There’s this unforgettable scene in the film Sideways where failed novelist Miles and his romantic interest Maya rhapsodize to one another about their reverence for wine.
Except that they’re talking about so much more.
… [Pinot}’s a hard grape to grow. As you know. It’s thin-skinned, temperamental, ripens early. It’s not a survivor like Cabernet that can grow anywhere and thrive even when neglected. Pinot needs constant care and attention and, in fact, can only grow in specific little tucked-away corners of the world. And only the most patient and nurturing growers can do it really, can tap into Pinot’s most fragile, delicate qualities. Only when someone has taken the time to truly understand its potential can Pinot be coaxed into its fullest expression. And when that happens, its flavors are the most haunting and brilliant and subtle and thrilling and ancient on the planet.
Here’s MAYA’s response:
The dialogue in this scene is brimming with subtext.

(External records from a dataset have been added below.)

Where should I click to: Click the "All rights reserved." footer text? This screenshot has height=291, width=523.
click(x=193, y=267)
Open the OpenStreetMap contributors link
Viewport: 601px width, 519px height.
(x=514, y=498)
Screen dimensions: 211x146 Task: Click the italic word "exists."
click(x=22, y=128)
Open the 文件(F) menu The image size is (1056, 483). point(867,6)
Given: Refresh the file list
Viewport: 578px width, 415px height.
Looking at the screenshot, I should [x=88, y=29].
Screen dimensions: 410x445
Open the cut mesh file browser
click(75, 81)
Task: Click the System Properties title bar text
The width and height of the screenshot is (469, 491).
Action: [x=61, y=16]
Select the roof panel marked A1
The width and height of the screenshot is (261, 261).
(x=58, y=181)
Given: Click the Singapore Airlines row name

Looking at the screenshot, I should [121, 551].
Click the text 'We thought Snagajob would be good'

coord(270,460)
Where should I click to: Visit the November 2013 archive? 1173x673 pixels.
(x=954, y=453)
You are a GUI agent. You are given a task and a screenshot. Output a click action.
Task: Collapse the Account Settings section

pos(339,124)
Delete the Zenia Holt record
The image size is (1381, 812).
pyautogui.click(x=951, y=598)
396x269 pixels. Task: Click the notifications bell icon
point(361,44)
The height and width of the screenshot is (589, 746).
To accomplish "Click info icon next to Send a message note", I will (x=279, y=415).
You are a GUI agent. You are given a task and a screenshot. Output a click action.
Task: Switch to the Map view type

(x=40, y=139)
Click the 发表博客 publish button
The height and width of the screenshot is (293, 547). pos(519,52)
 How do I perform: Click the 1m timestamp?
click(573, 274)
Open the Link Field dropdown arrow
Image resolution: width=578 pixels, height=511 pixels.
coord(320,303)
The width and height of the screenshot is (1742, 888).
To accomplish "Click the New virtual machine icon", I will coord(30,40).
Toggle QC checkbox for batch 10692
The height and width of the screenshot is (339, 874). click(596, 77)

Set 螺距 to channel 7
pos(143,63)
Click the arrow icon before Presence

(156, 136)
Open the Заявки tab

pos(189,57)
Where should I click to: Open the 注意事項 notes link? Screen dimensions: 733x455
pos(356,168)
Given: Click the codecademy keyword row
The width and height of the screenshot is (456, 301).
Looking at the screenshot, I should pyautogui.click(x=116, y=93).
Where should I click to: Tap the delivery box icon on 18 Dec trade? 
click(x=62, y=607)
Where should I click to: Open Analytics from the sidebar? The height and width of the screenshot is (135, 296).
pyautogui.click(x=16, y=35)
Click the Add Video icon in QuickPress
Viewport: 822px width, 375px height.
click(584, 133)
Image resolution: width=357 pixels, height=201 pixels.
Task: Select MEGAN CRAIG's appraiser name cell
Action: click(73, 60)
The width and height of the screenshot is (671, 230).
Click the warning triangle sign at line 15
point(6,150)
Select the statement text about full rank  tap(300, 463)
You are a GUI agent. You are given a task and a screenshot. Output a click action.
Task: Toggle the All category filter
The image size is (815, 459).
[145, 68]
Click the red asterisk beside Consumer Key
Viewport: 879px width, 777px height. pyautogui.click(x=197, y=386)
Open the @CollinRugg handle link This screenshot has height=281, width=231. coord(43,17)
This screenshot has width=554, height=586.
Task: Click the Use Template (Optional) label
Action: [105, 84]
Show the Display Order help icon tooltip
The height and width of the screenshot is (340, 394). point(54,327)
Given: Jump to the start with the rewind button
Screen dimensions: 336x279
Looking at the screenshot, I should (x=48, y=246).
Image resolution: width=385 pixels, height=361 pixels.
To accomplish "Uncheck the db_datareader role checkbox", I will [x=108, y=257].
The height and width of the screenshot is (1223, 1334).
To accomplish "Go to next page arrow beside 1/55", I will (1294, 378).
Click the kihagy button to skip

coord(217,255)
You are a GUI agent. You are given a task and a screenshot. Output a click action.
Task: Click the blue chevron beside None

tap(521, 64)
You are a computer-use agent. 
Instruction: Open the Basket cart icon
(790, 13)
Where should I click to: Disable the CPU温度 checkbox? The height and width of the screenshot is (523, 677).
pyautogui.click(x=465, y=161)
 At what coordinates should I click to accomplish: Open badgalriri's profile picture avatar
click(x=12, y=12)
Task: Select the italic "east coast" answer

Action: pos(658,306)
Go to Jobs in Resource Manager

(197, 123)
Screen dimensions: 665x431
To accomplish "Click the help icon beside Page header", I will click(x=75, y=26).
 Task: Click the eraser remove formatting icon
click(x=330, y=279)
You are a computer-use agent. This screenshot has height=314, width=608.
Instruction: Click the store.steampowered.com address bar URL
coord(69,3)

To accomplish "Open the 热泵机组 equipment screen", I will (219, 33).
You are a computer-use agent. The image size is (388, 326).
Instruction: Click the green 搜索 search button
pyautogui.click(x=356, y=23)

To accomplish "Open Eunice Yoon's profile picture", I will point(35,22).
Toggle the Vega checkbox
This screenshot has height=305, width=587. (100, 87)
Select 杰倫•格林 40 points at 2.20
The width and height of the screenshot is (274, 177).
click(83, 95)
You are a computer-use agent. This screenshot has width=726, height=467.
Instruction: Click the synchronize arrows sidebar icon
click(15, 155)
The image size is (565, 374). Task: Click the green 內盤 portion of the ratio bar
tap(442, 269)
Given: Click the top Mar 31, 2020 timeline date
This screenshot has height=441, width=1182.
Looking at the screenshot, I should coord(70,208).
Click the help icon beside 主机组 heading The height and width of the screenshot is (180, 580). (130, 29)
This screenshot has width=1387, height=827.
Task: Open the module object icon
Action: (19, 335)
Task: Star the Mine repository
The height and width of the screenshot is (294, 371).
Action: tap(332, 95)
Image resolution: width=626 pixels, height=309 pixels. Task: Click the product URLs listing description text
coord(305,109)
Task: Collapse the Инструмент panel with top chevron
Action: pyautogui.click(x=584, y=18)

Miles and Maya may be talking about their favorite vintage, but it’s a metaphor for who they are and what they want — from life and from each other.
There’s camouflage and at the same time, revelation.
Miles himself is thin-skinned and temperamental, not a survivor — traits that are proven again and again throughout the film. When he talks about the constant care and attention Pinot requires to unlock its full splendor, we begin to realize he’s really talking about his own untapped potential and what he yearns for most in a mate.
Maya is much like the wine she describes: constantly evolving, ever-more complex, sensual and shamelessly lusty.
It’s all in the subtext. Intentionally crafted. Coded into the dialogue.
What is subtext?
Subtext refers to the emotions or thoughts underneath what’s said. It’s sometimes beneath the character’s own awareness, yet it’s understood by the viewer or reader.
Think about your own conversations.
How often do you say exactly what you think or feel?
When emotions are charged, we are our least articulate. We skirt around the meaning of what we say. We evade intimate conversations by replacing them with less flammable ones.
We are constantly decoding what people mean by what they say.
Yet, the biggest misstep writers make with dialogue is having characters say exactly what they’re feeling or thinking.
When characters are too direct, readers can’t connect with or care about them. Because they don’t feel like real human beings.
How would the Sideways scene change if Miles had been this explicit? “I’m fragile. I need a woman who gets me, who takes the time to know me. Only then can I fully express myself.”
And what if Maya had made an overt play for Miles instead of masking her desire through the peak and “steady, inevitable decline” of Cabernet?
The scene would have a numbing effect. And we’d be deprived of the thrill of decoding the innuendos.
This is where character captivates –when the reader fills in what’s not said.
Think about what your characters can’t or won’t say. Then get at it aslant.
Here’s a writing exercise:
Write a scene of dialogue between two people. Both have a secret they’re not allowed or don’t want to reveal to the other.
Don’t divulge the secret.
Remember that non-spoken communication — gestures, body language, actions, micro-expressions — all count as dialogue. Note the body language in the Sideways clip.
Notice, too, your own interactions; whenever there’s a disparity between what’s spoken and non-verbal, we tend to trust the non-verbal cues more.
The goal of this exercise is to allow tensions to percolate beneath the surface dialogue. To reveal your characters’ interior. To allow the reader to collaborate — to intuit what’s not said.